> [Source extract]
[Start]
This panoply of perspectives is reflected in the varied backgrounds and philosophies of the third wave of Latino leaders.

San Diego Councilman Juan Vargas talks of traditional values. Assembly Leader Villaraigosa values liberal tradition. Rep. Becerra struggles to reconcile identity and ambition; San Mateo Supervisor Ruben Barrales strives to square his Republican philosophy with the GOP’s stance on immigration.

“What it really shows you,” said Jimenez, of UC’s California Policy Seminar, “is the diversity of the Latino community in California.”

Practicing the Art of the Possible: SACRAMENTO

The office of the Assembly majority leader is a majestic setting, richly appointed with vaulted windows, hardwood furniture and large portraits depicting a mission scene and a field bursting with poppies.

Antonio Villaraigosa brusquely dismisses the inherited oils. “Not my art,” he sniffs.

Instead, he points to one of the few personal effects in his third-floor Capitol office. The plaster-and-metal sculpture shows two grim-faced men behind a cyclone fence topped with barbed wire. A sign reads “INS Detention Center.”

Gesturing at the piece, Villaraigosa calls himself “an activist trying to make government work for people like the people behind that cage.”
[End]
> [Data section]
[Start]
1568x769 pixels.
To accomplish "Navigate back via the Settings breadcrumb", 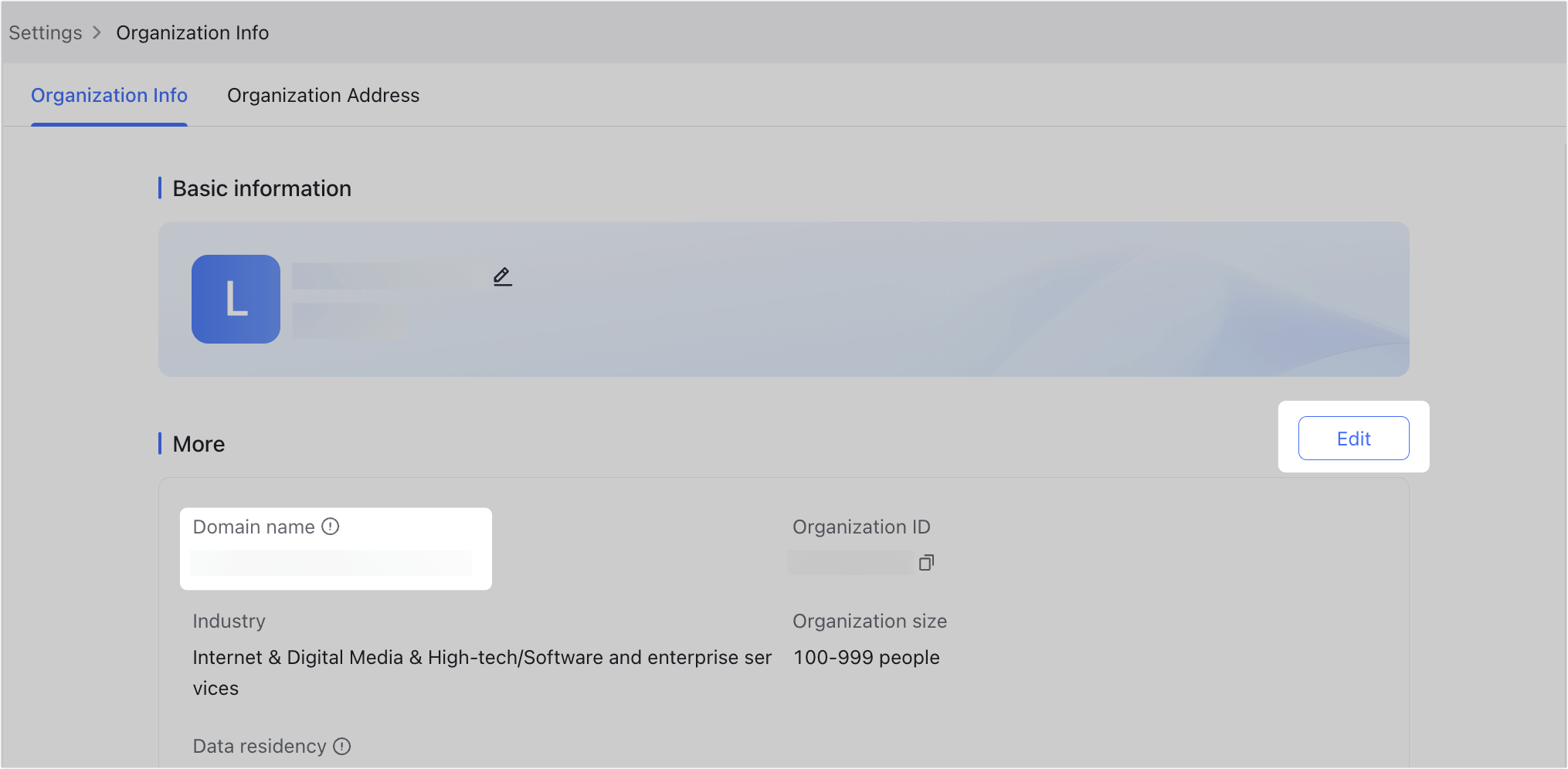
[End]
> [Prompt 1]
In the Latino leaders excerpt, what does the sculpture in Villaraigosa's office show?
> [Prompt 2]
Copy the part of the Latino leaders excerpt that begins at the words "This panoply of" and stops after "stance on immigration.".
> [Prompt 3]
Does the Latino leaders excerpt support each statement below? Answer yes or no for each and quote the deciding words. (a) Ruben Barrales is a supervisor in San Mateo. (b) Villaraigosa's Capitol office is on the second floor. (c) Villaraigosa embraces the portraits in his office as his own art.

> [Worked answer 1]
Two grim-faced men behind a cyclone fence topped with barbed wire, with a sign reading "INS Detention Center."

> [Worked answer 2]
This panoply of perspectives is reflected in the varied backgrounds and philosophies of the third wave of Latino leaders.

San Diego Councilman Juan Vargas talks of traditional values. Assembly Leader Villaraigosa values liberal tradition. Rep. Becerra struggles to reconcile identity and ambition; San Mateo Supervisor Ruben Barrales strives to square his Republican philosophy with the GOP’s stance on immigration.

> [Worked answer 3]
(a) Yes: "San Mateo Supervisor Ruben Barrales"
(b) No: "his third-floor Capitol office"
(c) No: "Antonio Villaraigosa brusquely dismisses the inherited oils. “Not my art,” he sniffs."